Treaty Between the United States and Canada on the Execution of Penal Sentences, July 19, 1978, 30 U.S.T. 6263-6272.
"If two or more Parties have already concluded an agreement or treaty on the transfer of sentenced persons or otherwise have established their relations in this matter, or should they in the future do so, they shall be entitled to apply that agreement or treaty to regulate those relations accordingly in lieu of the present Convention." Convention, supra, art. 22, p. 2.
In addition, although defendants do not mention it, the U.S. is not a signatory to the Convention.
Neither in plaintiff's 60-page complaint, nor in his supporting exhibits, does plaintiff appear to suggest the denial of his requests for transfer arise largely as a result of racial discrimination.
Presumably plaintiff is referring to individuals engaged in helping people escape slavery in this country around the time of the American Civil War, a heritage of which plaintiff might justly be proud but one which would seem to be extremely remote as serving any basis for racial bigotry directed at him at the beginning of the 21st century.
Convention of the Transfer of Sentenced Persons, 22 I.L.M. 530 (1983).
The Transfer of Offenders to and from Foreign Countries Act, 18 U.S.C. § 4100, et seq. (1988).
Order, filed on 7/31/07, pp. 8-13.
The court has quoted from its earlier order (with footnotes) so extensively to emphasize that the sole basis upon which plaintiff was granted leave to amend was to attempt to frame a viable claim of racial discrimination against defendant Perez. However, in the second amended complaint, plaintiff does not even make any reference to racial discrimination, opting instead to make wide-ranging allegations regarding the putative violations of federal immigration statutes. Plaintiff, in failing to set forth any facts whatsoever as a predicate for a claim of racial discrimination, appears to have abandoned the only basis upon which he was granted leave to amend. Therefore, the court will now recommend dismissal of this action for plaintiff's repeated failure to state a claim. In the alternative, the undersigned recommends dismissal for plaintiff's failure to comply with a court order. See Fed.R.Civ.P. 41(b); L.R. 11-110.
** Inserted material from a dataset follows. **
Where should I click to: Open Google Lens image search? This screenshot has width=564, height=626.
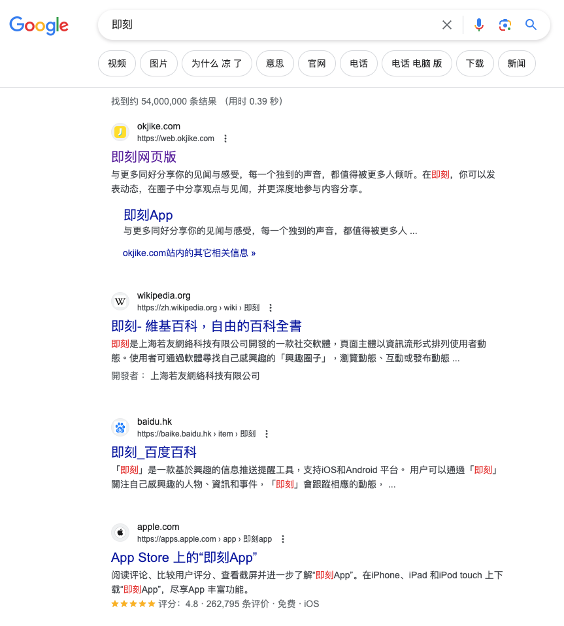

Accordingly, IT IS RECOMMENDED that this case be dismissed 1) for plaintiff's repeated failure to state a claim; 2) in the alternative, pursuant to Fed.R.Civ.P. 41(b), L.R. 11-110, for plaintiff's failure to comply with a court order.
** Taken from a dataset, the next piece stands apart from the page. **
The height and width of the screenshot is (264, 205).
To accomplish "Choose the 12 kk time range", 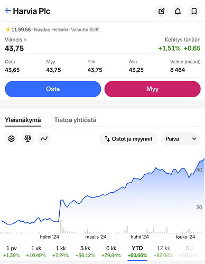I will (x=163, y=251).
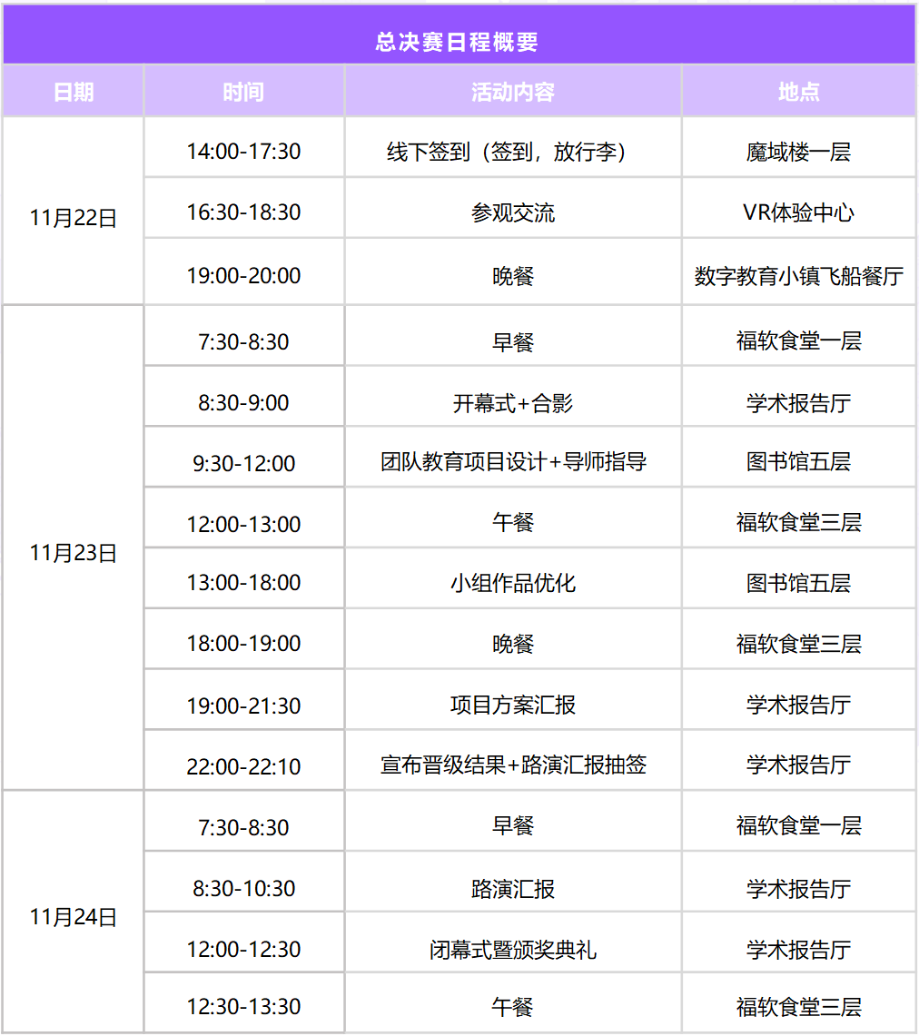The height and width of the screenshot is (1036, 919).
Task: Click the 项目方案汇报 activity cell
Action: point(513,705)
These findings and recommendations are submitted to the United States District Judge assigned to the case, pursuant to the provisions of 28 U.S.C. § 636(b)(1). Within twenty days after being served with these findings and recommendations, any party may file written objections with the court and serve a copy on all parties. Such a document should be captioned "Objections to Magistrate Judge's Findings and Recommendations." Any reply to the objections shall be served and filed within ten days after service of the objections. The parties are advised that failure to file objections within the specified time may waive the right to appeal the District Court's order. Martinez v. Ylst, 951 F.2d 1153 (9th Cir. 1991).